Exercise prompt: Retype the rows from the line containing "You are a GUI" through the line containing "pyautogui.click(x=86, y=52)", both included, keeping every character unchanged.

Material provided:

*** Block opens ***

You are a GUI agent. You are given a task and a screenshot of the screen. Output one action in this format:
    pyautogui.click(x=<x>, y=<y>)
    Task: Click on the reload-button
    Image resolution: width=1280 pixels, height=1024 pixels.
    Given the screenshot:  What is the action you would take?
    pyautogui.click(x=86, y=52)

*** Block closes ***
*** Block opens ***

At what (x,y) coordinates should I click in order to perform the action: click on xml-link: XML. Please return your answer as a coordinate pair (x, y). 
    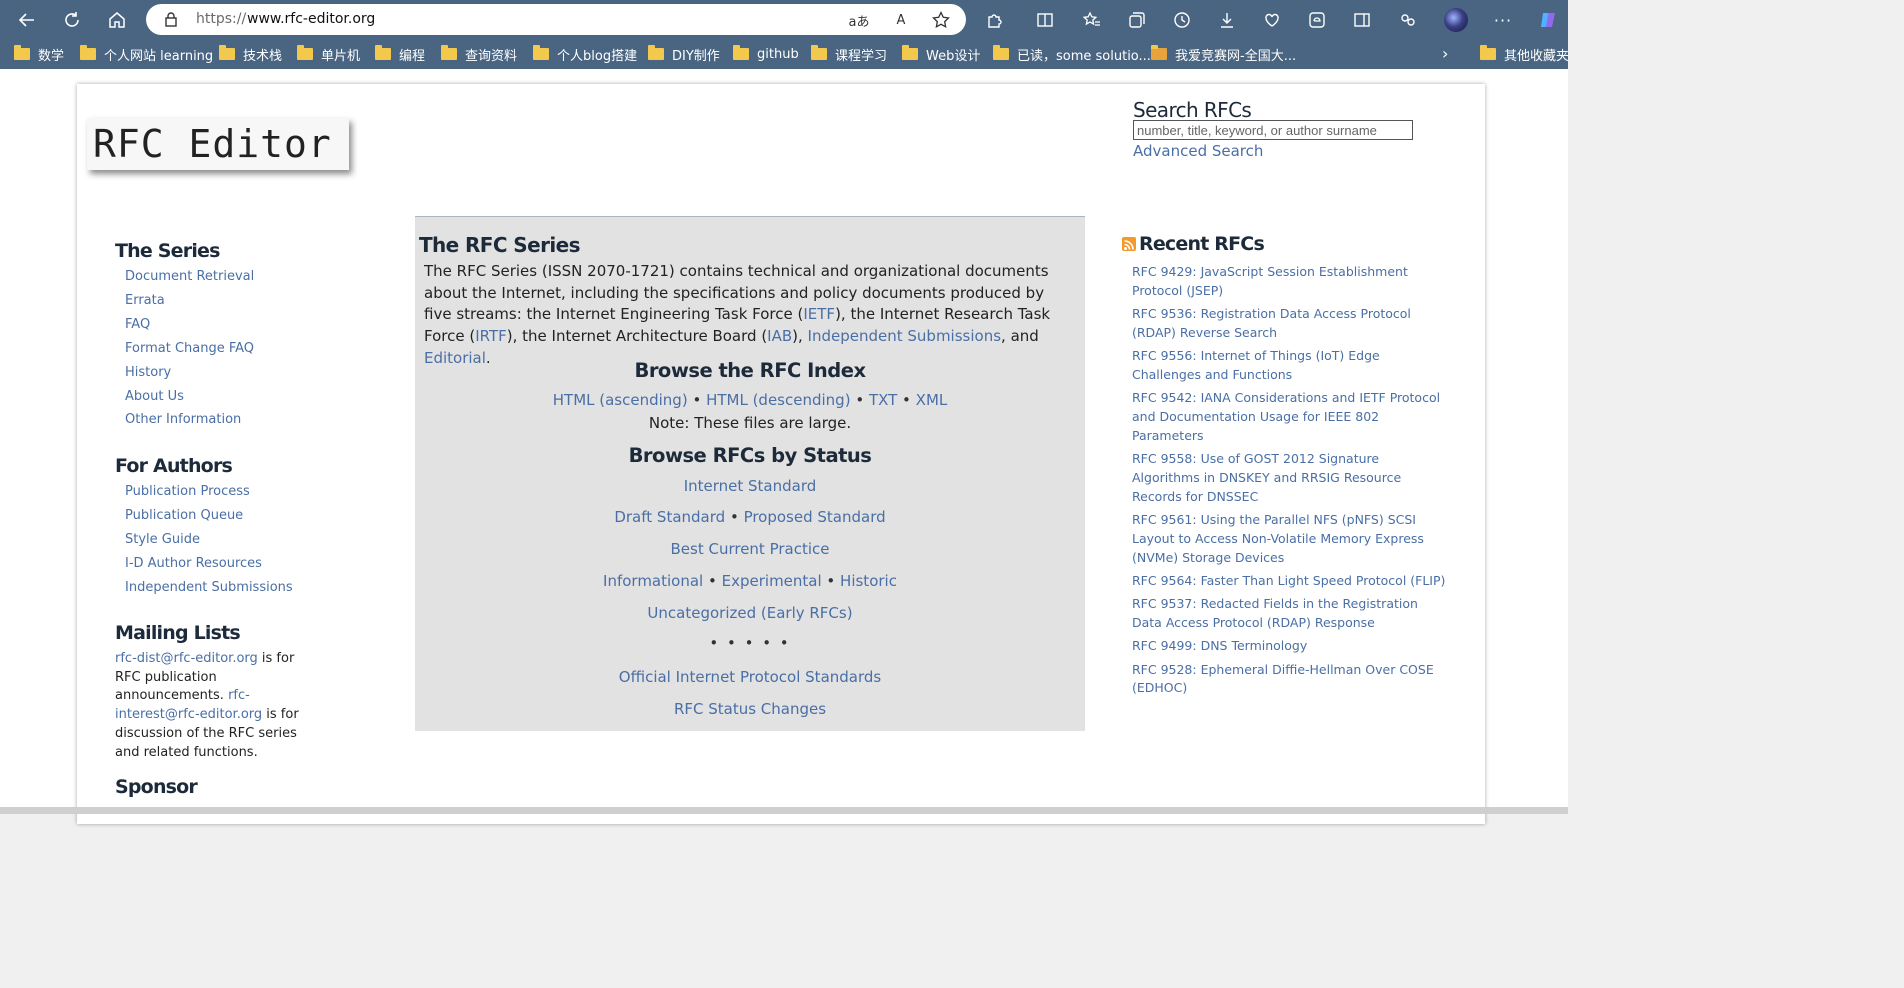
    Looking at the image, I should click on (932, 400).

*** Block closes ***

Solution to this task:
You are a GUI agent. You are given a task and a screenshot of the screen. Output one action in this format:
    pyautogui.click(x=<x>, y=<y>)
    Task: Click on the reload-button
    Image resolution: width=1280 pixels, height=1024 pixels.
    Given the screenshot:  What is the action you would take?
    pyautogui.click(x=86, y=52)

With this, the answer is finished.